_Activity_
Using the material that follows, output exactly the lines from the one containing "Інформаційний стенд для психолога (236, 1215)" through the one containing "公司新闻 (74, 1133)", with both ends kept.

_Task inputs_
═══

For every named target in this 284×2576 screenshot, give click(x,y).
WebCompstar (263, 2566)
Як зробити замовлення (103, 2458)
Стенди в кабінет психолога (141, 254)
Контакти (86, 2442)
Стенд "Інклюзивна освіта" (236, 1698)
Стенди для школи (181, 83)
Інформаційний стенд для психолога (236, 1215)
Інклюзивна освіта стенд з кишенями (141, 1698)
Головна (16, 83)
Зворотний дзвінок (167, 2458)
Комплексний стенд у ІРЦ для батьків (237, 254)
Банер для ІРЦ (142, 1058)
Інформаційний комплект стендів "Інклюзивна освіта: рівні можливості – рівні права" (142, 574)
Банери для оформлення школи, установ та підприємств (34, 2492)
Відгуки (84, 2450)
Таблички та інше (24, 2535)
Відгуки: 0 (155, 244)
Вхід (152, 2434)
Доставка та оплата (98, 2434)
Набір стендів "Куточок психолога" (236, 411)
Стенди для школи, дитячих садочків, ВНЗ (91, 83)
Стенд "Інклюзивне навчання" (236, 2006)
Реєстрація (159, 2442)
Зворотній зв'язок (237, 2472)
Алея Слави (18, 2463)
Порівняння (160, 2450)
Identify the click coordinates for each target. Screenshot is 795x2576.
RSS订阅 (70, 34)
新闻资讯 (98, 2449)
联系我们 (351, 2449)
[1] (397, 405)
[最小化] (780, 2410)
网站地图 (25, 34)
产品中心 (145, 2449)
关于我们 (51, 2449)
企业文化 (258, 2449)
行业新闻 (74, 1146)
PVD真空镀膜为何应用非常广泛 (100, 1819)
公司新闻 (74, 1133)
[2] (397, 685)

═══

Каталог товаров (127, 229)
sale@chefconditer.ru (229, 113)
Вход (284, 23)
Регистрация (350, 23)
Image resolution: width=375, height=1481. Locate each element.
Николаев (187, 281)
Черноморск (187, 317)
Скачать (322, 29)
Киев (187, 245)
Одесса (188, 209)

═══

_Output of the task_
Інформаційний стенд для психолога (236, 1215)
Інклюзивна освіта стенд з кишенями (141, 1698)
Головна (16, 83)
Зворотний дзвінок (167, 2458)
Комплексний стенд у ІРЦ для батьків (237, 254)
Банер для ІРЦ (142, 1058)
Інформаційний комплект стендів "Інклюзивна освіта: рівні можливості – рівні права" (142, 574)
Банери для оформлення школи, установ та підприємств (34, 2492)
Відгуки (84, 2450)
Таблички та інше (24, 2535)
Відгуки: 0 (155, 244)
Вхід (152, 2434)
Доставка та оплата (98, 2434)
Набір стендів "Куточок психолога" (236, 411)
Стенди для школи, дитячих садочків, ВНЗ (91, 83)
Стенд "Інклюзивне навчання" (236, 2006)
Реєстрація (159, 2442)
Зворотній зв'язок (237, 2472)
Алея Слави (18, 2463)
Порівняння (160, 2450)
Identify the click coordinates for each target. Screenshot is 795x2576.
RSS订阅 (70, 34)
新闻资讯 (98, 2449)
联系我们 (351, 2449)
[1] (397, 405)
[最小化] (780, 2410)
网站地图 (25, 34)
产品中心 (145, 2449)
关于我们 (51, 2449)
企业文化 (258, 2449)
行业新闻 (74, 1146)
PVD真空镀膜为何应用非常广泛 (100, 1819)
公司新闻 (74, 1133)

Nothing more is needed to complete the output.